The data Block Start

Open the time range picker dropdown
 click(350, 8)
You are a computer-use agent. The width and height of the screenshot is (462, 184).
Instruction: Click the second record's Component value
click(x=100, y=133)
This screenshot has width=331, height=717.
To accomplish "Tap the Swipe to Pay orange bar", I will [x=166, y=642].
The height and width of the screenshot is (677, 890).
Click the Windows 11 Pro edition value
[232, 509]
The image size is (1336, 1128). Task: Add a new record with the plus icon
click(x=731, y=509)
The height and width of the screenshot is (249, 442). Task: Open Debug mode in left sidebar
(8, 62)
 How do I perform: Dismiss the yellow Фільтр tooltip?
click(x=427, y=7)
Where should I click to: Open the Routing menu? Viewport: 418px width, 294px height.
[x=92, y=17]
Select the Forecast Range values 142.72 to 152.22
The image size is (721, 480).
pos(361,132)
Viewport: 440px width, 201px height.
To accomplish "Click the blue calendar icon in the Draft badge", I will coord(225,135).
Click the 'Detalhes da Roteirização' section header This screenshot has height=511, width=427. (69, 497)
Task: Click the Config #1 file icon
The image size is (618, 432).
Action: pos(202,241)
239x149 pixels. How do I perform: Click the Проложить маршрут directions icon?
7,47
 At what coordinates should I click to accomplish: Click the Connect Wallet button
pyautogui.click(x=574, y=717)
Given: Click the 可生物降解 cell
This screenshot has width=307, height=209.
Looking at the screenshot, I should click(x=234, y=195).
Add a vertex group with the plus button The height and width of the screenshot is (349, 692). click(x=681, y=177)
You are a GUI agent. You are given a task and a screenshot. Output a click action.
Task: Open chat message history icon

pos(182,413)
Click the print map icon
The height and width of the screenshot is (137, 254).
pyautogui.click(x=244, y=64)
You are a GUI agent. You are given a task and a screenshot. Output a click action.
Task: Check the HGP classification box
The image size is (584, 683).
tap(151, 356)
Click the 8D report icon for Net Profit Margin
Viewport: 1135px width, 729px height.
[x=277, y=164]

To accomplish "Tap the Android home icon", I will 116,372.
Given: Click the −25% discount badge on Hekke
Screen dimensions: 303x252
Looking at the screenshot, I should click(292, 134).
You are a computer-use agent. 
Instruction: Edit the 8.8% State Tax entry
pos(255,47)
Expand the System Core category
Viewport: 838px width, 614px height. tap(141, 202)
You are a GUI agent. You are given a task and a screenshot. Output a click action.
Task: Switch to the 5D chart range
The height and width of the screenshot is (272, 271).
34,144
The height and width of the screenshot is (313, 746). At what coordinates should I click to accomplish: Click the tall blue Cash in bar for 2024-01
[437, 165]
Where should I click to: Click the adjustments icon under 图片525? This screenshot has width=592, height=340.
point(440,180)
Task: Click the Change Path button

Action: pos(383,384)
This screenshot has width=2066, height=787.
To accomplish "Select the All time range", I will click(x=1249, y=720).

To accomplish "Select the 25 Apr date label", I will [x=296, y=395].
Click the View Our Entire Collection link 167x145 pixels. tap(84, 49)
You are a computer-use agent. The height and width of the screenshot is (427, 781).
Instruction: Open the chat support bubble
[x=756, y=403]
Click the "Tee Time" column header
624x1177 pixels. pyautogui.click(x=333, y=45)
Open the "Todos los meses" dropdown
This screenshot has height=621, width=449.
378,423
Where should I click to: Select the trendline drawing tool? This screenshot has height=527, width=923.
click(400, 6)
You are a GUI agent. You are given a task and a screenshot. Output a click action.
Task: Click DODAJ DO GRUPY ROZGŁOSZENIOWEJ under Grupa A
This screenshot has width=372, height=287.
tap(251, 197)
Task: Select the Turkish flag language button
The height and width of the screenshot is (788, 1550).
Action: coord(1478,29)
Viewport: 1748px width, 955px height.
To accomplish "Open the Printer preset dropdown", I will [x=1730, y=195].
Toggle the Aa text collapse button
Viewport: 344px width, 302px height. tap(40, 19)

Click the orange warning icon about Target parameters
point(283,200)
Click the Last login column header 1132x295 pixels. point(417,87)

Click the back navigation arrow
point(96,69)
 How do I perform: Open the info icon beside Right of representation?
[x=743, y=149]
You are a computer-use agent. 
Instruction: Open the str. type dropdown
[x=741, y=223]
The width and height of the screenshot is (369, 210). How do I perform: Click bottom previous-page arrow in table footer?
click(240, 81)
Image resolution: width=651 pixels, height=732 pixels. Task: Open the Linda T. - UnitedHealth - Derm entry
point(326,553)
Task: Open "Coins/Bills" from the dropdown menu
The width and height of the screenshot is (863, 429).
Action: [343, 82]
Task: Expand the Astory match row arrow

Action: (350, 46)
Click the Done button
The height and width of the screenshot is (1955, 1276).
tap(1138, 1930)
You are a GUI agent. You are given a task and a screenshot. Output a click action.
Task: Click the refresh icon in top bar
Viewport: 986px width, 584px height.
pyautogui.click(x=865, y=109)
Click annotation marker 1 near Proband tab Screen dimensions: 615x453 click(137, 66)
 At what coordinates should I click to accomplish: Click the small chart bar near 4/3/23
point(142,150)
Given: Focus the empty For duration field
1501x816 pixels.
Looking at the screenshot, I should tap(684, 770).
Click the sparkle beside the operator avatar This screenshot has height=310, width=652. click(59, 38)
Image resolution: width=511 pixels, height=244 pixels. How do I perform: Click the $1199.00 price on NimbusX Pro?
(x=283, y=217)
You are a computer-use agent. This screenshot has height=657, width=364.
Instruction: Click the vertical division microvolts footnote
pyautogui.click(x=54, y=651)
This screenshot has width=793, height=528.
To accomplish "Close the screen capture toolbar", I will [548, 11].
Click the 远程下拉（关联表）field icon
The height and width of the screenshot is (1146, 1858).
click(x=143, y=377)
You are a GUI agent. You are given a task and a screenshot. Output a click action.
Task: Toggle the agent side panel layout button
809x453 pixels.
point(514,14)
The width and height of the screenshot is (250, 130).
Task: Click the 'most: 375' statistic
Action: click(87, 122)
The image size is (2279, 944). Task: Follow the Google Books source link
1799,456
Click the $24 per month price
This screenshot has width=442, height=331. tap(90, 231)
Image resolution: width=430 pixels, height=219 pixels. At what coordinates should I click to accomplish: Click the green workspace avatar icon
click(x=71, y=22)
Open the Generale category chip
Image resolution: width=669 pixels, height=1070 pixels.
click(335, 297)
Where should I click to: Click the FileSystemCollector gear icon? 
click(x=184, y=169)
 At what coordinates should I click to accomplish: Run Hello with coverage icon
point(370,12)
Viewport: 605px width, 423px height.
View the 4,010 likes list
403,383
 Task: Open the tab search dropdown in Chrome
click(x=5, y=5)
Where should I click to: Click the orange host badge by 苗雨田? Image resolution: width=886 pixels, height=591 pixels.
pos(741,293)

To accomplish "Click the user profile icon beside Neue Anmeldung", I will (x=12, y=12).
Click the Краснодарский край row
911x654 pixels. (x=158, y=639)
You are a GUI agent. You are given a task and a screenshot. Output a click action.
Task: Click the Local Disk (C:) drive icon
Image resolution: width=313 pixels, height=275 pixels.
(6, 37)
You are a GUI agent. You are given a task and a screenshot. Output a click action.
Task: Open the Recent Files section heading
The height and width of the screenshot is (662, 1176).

The data Block End

_What to do_
Looking at the records above, say how many of their lines include the word "computer", with no other words.

_Worked solution_
5